Joe Dougan let out a breath that seemed to come from the depth of his soul.
Diamond glared.
Joe said, "I was blowing on the coffee." After some hesitation he asked, "Have you finished with me?"
"For the present," said Diamond. "I'm going to ask one of our people to book you into a hotel for the night. It won't be the Royal Crescent, but it should be comfortable."
* * *
ON THE drive, he told Leaman about Mary Shelley's sketchbook. "What a gift for a forger-sheets and sheets of paper dating from the first years of the nineteenth century."

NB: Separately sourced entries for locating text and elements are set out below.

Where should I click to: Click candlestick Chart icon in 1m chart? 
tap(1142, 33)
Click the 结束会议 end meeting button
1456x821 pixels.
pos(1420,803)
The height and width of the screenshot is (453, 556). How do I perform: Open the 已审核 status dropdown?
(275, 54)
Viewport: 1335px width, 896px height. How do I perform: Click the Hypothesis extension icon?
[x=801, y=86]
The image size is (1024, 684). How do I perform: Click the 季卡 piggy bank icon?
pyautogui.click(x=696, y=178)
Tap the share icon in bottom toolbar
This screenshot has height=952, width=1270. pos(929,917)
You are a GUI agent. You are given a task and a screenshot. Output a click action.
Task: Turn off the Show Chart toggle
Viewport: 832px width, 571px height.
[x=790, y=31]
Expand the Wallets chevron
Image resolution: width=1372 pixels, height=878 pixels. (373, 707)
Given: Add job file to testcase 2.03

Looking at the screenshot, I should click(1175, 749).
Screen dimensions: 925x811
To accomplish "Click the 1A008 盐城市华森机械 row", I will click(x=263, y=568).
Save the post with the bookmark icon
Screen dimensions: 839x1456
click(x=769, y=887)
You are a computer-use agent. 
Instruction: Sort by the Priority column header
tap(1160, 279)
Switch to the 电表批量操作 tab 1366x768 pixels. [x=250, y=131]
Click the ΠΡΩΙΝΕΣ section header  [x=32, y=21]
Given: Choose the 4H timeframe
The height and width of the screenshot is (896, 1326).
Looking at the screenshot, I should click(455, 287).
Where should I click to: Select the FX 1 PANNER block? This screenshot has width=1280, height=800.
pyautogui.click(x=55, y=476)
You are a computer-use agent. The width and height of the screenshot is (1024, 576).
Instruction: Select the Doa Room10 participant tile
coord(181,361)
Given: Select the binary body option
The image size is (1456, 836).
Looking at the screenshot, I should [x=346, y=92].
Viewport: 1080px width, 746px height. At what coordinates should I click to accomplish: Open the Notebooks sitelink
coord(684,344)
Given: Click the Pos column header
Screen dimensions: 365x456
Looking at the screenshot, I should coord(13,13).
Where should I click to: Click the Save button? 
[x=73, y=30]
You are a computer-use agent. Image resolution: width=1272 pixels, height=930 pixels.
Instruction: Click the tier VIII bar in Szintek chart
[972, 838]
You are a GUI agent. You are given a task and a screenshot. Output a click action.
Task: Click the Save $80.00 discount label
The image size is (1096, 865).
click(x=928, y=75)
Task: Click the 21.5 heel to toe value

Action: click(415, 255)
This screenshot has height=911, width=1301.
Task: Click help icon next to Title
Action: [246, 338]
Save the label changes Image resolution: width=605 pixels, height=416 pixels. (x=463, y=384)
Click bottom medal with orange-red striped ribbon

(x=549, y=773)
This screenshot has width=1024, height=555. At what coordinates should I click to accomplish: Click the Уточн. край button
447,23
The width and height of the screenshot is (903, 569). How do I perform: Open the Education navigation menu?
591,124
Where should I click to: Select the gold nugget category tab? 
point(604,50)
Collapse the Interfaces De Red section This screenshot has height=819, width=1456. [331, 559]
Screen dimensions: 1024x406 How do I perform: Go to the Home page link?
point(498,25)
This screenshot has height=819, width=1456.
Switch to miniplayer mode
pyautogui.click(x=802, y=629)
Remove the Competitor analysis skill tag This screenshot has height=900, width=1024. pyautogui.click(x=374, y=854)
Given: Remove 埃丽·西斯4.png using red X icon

"Is that what happened to it?"
"How would I know? I'm speculating. If they're working in ink or watercolour they need genuine old paper, sheets of the stuff. It was made differently in those days, with rag, or something. No good using modern paper. It has to pass all the dating tests. Larger sheets would be hard to come by. So you can imagine the use a forger could make of an entire sketchbook."
"Peg Redbird?"
"As the forger? No, she simply found the sketchbook in the writing box and put it on sale."
"Someone else bought it for the paper, to fake pictures on?"
"That's the way I'm thinking. Some clever forgeries have been unloaded on the art market in Bath."
"The Blakes?"
"Or what passed for Blakes. Councillor Sturr owns one and Minchendon had two. There may well be others on the walls of smart houses in the area. I'm hoping to get a sight of an art forger's studio."
"At this cottage?"
"It has to be somewhere. That afternoon when Peg got her hands on the pictures from Si Minchendon's, she spent a lot of time on the phone to galleries and museums and I can only think she was trying to find out if Blake ever painted a Frankenstein series. He didn't. At the end, she phones two local numbers, the Brains Surgery, where Uncle Evan hangs out, and One Tree Cottage. Why? We'll find out presently, I hope."
* * *
IT TURNED up unexpectedly in another half-mile-unexpectedly because the building was no cottage in the ordinary sense of the word. Set back at the end of a gravel drive in an isolated stretch of Charlcombe Lane, it was a modern two-storey house in the Georgian style, built the expensive way in the local stone, not the reconstituted sort. Gables, sash windows, portico, coach-lamps, conifers in white tubs.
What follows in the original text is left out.